The appellant argues that summary judgment was improvidently granted because there was a material issue of fact as to whether he was given notice of the sale of the vehicle as well as a question of fact concerning whether the sale was conducted in a commercially reasonable manner. Certainly, if either of these issues were relevant to Ford Credit's entitlement to judgment, the case would have to be reversed. See McCoy v. American Fidelity Bank & Trust Co., Ky., 715 S.W.2d 228 (1986).
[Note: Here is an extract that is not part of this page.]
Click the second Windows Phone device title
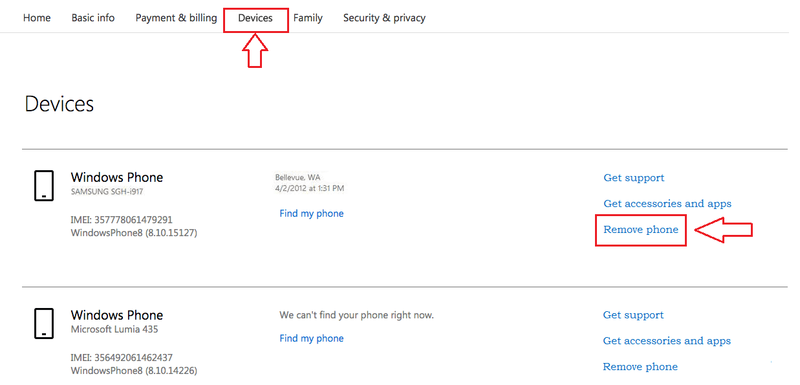 tap(117, 315)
As Ford Credit points out, however, the Uniform Commercial Code provisions relied upon by Moore concerning the disposition of secured property are not applicable to transactions involving a lease. Diaz v. Goodwin Brothers Leasing, Inc., Ky., 511 S.W.2d 680 (1974).[2] Thus, as there is no question that the lease was breached and that Moore remained responsible for the default, part of the judgment establishing Moore's liability under the lease is affirmed.
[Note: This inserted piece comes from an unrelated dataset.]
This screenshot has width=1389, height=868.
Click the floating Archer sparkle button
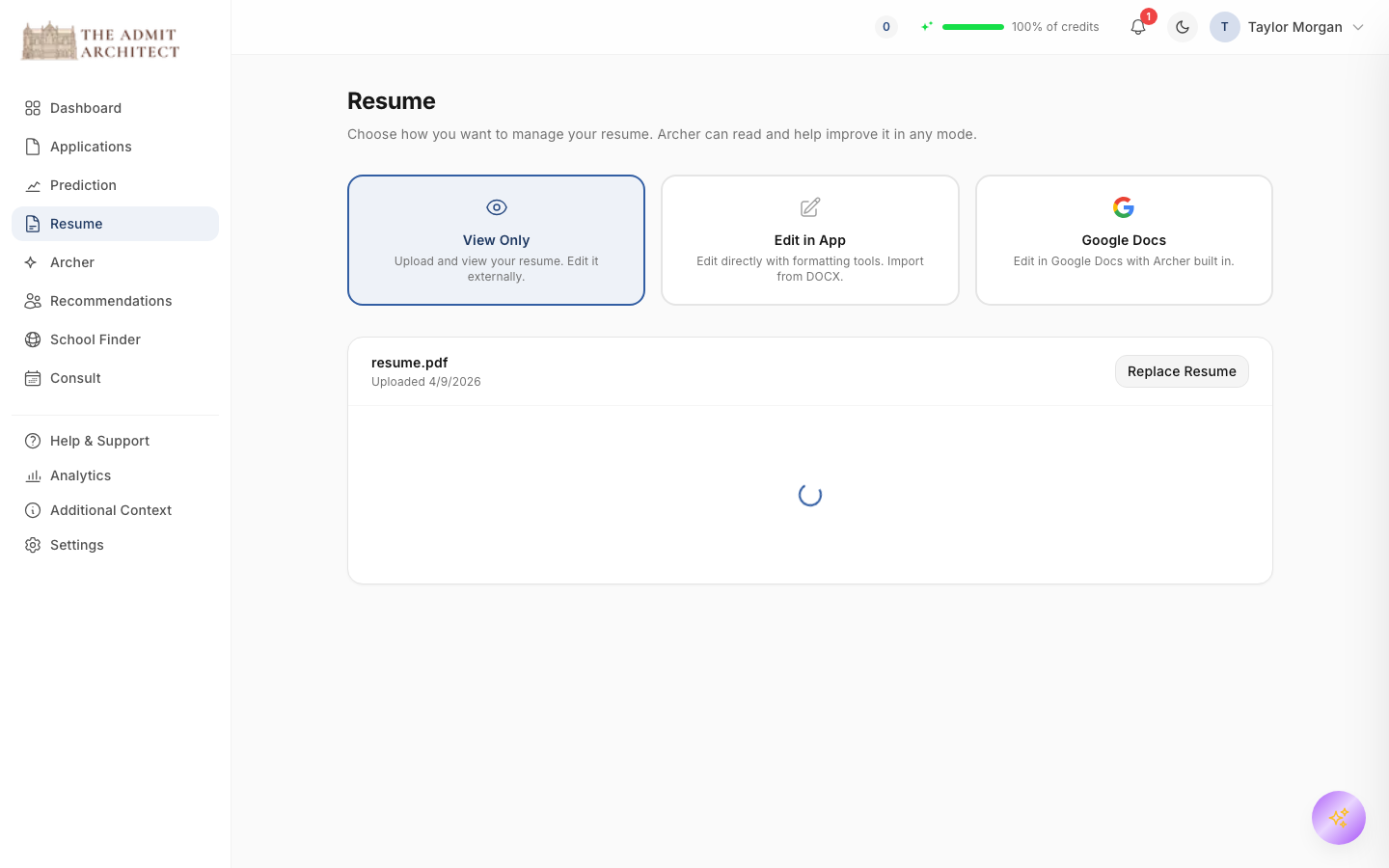point(1338,818)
We are convinced, though, that Ford Credit is not entitled, as a matter of law, to the damages it was awarded by the trial court. Those damages awarded were based on the following statement submitted by the appellee:
Gross Balance Due as of Date of Repossession $4,329.86 Security Deposit Rebate - 175.00 Unpaid Late Charges + 33.66 Repossession and Resale Expenses + 156.57 Unpaid Past Due Monthly Payments + 387.46 Resale Proceeds -1,250.00 _____ Total Net Deficiency Owed $3,482.55
It is clear from the damages sought by Ford Credit that Moore is not the only party to this action who is confused about the applicability of Article 9 of the U.C.C.[3] The appellee has sought those damages which would be available if it were a secured party and the transaction was an installment sales transaction and not a true lease. The record does not contain an explanation of how Ford Credit arrived at the $4,329.86 amount as "gross balance due," but as there was only one year left on the lease (with less than $2,000 in rental remaining to be paid), it is apparent the appellee included in its calculation of damages an amount for the breach of the purchase option of the vehicle in addition to *659 the future lease payments. The error in this calculation is that nowhere in the lease did Moore agree to purchase the vehicle at the end of the lease period. The purchase option, drafted of course by the lessor, was entirely discretionary and did not obligate Moore to purchase the car. In fact, because he was in default, the lease specifically provided he could not purchase the car.[4] Neither did Moore agree to insure the lease end, or residual, value of the car. There was no provision in the lease agreement that would obligate Moore to pay the lessor the difference, if any, between the proceeds actually realized upon its sale and the anticipated residual value agreed upon between Paducah Ford and Ford Credit at the time the lease was entered. Thus, as a matter of law, the damages awarded Ford Credit are erroneous and the matter must be remanded for the proper determination of damages.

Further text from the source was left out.